→ TASK DIRECTIONS:
For every record here, output an exact copy.

→ AVAILABLE RECORDS:
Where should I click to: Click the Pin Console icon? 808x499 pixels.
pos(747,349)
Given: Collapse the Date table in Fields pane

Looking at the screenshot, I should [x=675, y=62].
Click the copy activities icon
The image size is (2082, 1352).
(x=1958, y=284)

→ TASK ANSWER:
Where should I click to: Click the Pin Console icon? 808x499 pixels.
pos(747,349)
Given: Collapse the Date table in Fields pane

Looking at the screenshot, I should [x=675, y=62].
Click the copy activities icon
The image size is (2082, 1352).
(x=1958, y=284)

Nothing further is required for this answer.